For status fields with more than two values there are commonly following choices:
VARCHAR(N) – This is the most straightforward approach though it is also most inefficient one from performance standpoint. However how much of performance are you going to lose? This depends on number of rows as well as their average length. If you have 1000 of rows you would not save much of space by using TINYINT instead of VARCHAR. Same if you have 1000 bytes per row using 10 byte VARCHAR(10) will not waste too much space. The other problem you may run into is slower JOIN performance especially for MyISAM Tables. Though it is solvable as well.
The benefit of using this solution is obviously self documenting. Values such as “New”, “Shipped”, “Confirmed” are much more descriptive than 1,2,3 and do not need to be separately maintained. However this benefit also comes comes as a drawbacks as it is very easy to store not intended statuses in the system and it is harder to spot them. For example you may have somewhere in the code use “Shiped” value which can cause hard to catch errors. Also if you’re using actual values you may have temptation to display them directly in your application interface which can cause extra problems if you need to support multiple languages. In any case if you’re picking this approach you should make sure the values you use are short. Pick 8, may be 12 characters and use single byte character set to keep the size as short as possible.
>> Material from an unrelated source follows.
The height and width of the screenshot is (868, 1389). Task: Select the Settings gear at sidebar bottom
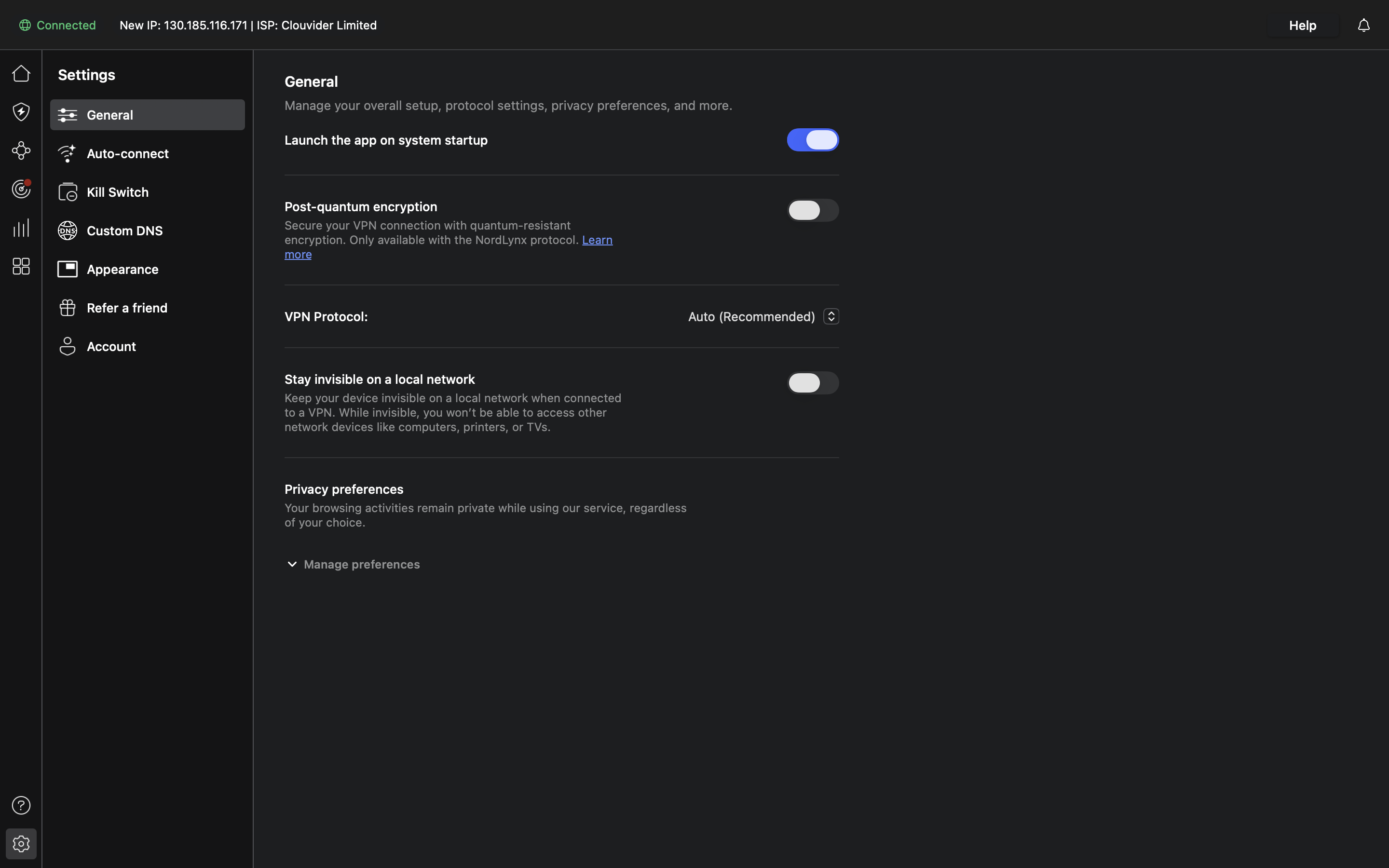point(21,843)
ENUM – This is what VARCHAR(N) columns get converted during the process of application optimization. It is very nice as it often allows to save on the storage and get extra performance without application modification. ENUM takes just 1 byte for small sets so it is rather efficient. The problem with ENUM is adding new values using traditional way (ALTER TABLE) causes table rebuild which is not acceptable for many environments. It is possible to hack this around though I would not like to do this as a standard production practice. It is also worth to note ENUM comes with couple of gotchas – first if you store value which is not allowed by ENUM list it will be always converted to ” – empty string, the additional ENUM columns can have. The other gotcha is sort order which is done for ENUM in the order in which values are specified in the ENUM declaration – not according to their string values. So make sure to add values specify strings for ENUM in sorted way to get same sorting as before.
TINYINT – Or you can just use TINYINT which has very small footprint, fast for queries and has no problem with adding values to it, however it has also drawback of integer values not being self documenting and can’t be used in interfaces. TINYINT is a good choice if you can maintain a discipline and have the table which has integer to string mapping
or at least have constants with descriptive names defined, so you do not use numbers in the application directly. I prefer to have the table though because correctly architecting your queries you can use such table with very low overhead while it can become very useful if you plan to extend statuses with further meta data, for example descriptive help message, information when this status is added or flag to mark this is deprecated status value and can’t be used.
In general there are reasons to use all 3 approaches in the applications, just do not do it by randomly picked advice but think what kind of application do you have and what are the most important goals for you. Hope this article will help you to do the right pick.